Bevor sie loslegen konnte gab es von Uwe aber wieder einiges Wissenswertes zu hören, z.B. das die Türken die besten Schlagzeugbecken bauen. Dann gings aber los mit eine der Stimmen Hollands, Anneke van Giersbergen. Die 1973 in Sint-Michielsgestel geborene Gitarristin und Sängerin war lange Jahre Sängerin der Prog-Rock-Band The Gathering. Vielleicht sogar besser gesagt, sie war „the Gathering“. Nach Ihrem Ausstieg 2007 verfolgte sie unter dem Bandnamen Aqua de Annique eigene musikalische Interessen, weg vom klassischen Prog-Rock hin zum etwas ruhigererem und balladenorientierterem Pop-Rock. 2012 ist sie nun mit Everything is Changing ihrem neuem Album unter eigenem Namen unterwegs und so bildeten die Songs des Albums auch den Schwerpunkt des Programms in Reichenbach. Es ist ihr viertes Album und nach einem akustischem, einem Pop und einer Live-CD hat Everything is Changing von allem etwas. Vor allem rockt die Musik aber gnadenlos und live gleich noch viel mehr. Unglaublich, was die übers ganze Gesicht strahlende Holländerin an diesem so denkwürdigen Abend an Energie Spaß und Freude versprüht. Weder der wie sie so schön sagt „spezielle Club“ noch die extreme Nähe zum Publikum stören sie, im Gegenteil. Man merkt ihr in jeder Minute den Spaß am Tun an wie allen Musikern der Auftritt macht. Der „Wohlfühl-Indie-Rock, wie es der Zillo im April bezeichnete fetzt ohne Ende, Anneke gibt bis zum letzten Ton alles, ein Energiebündel mit Zauberstimme (Zillo) , unterstützt von einer furios aufspielenden Band mit Ehemann Rob am Schlagzeug. Und die Augen strahlen pausenlos, sie lacht übers ganze Gesicht und freut sich mit ihrem Publikum über diesen unvergesslichen Abend, so strahlend dass man es kaum schafft den Blick überhaupt mal von ihr zu lösen.

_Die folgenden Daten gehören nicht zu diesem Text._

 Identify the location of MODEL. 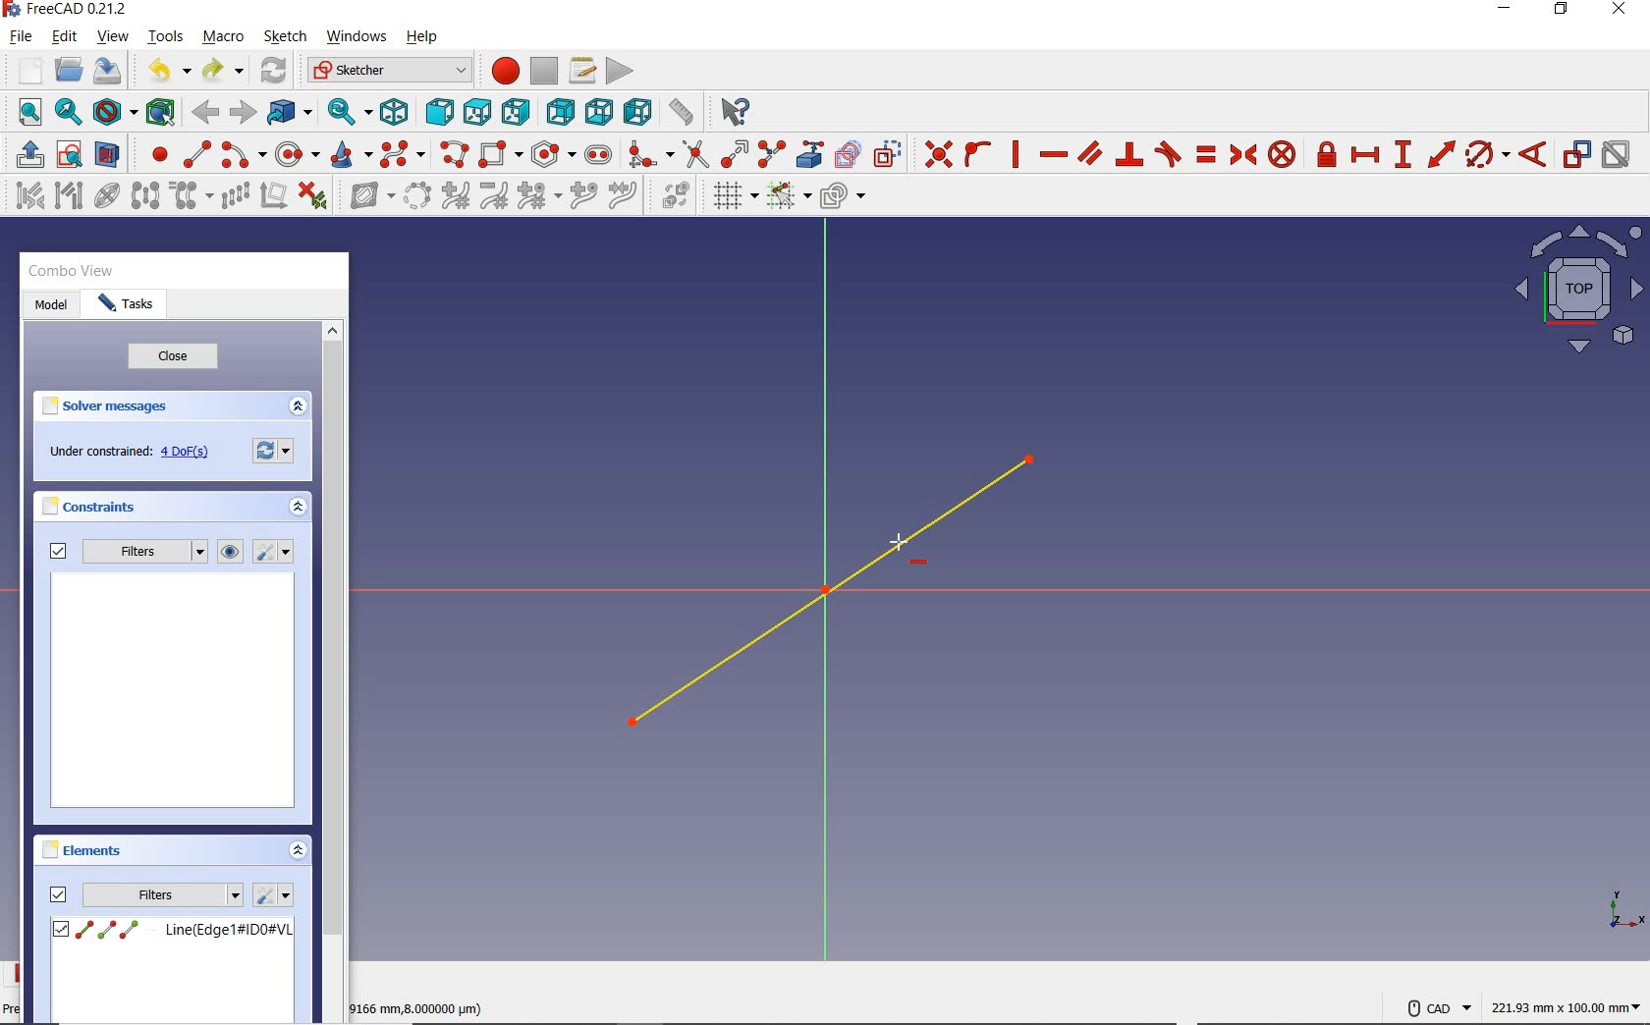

Deshalb gibt es auch schon während des Konzertes Geschenke. Einer völlig verdutzten Dame drückt sie ein Plektron in die Hand, zwei Mädels werden mit Trommelstücken und alle Besucher mit einem grandiosen Auftritt beschenkt. Ein Star ohne Starallüren, jemand der für die Bühne geboren ist und es perfekt versteht mit dem Publikum zu interagieren, charsimatisch, sympathisch und grandios. Und jeder wünscht sich noch ganz viel mehr davon, doch irgendwann ist leider auch in Reichenbach Schluss. Aber noch lange nicht mit der Tour, also unbedingt Tourtermine checken, für alle die Rock mögen ist das ein Pflichttermin. Und die Herren am Mikrofon können sich bei soviel Frauenpower wie es an diesem Abend bei Kelly und Anneke zu erleben war echt warm anziehen. Aber sowas von warm , von wegen stärkeres Geschlecht.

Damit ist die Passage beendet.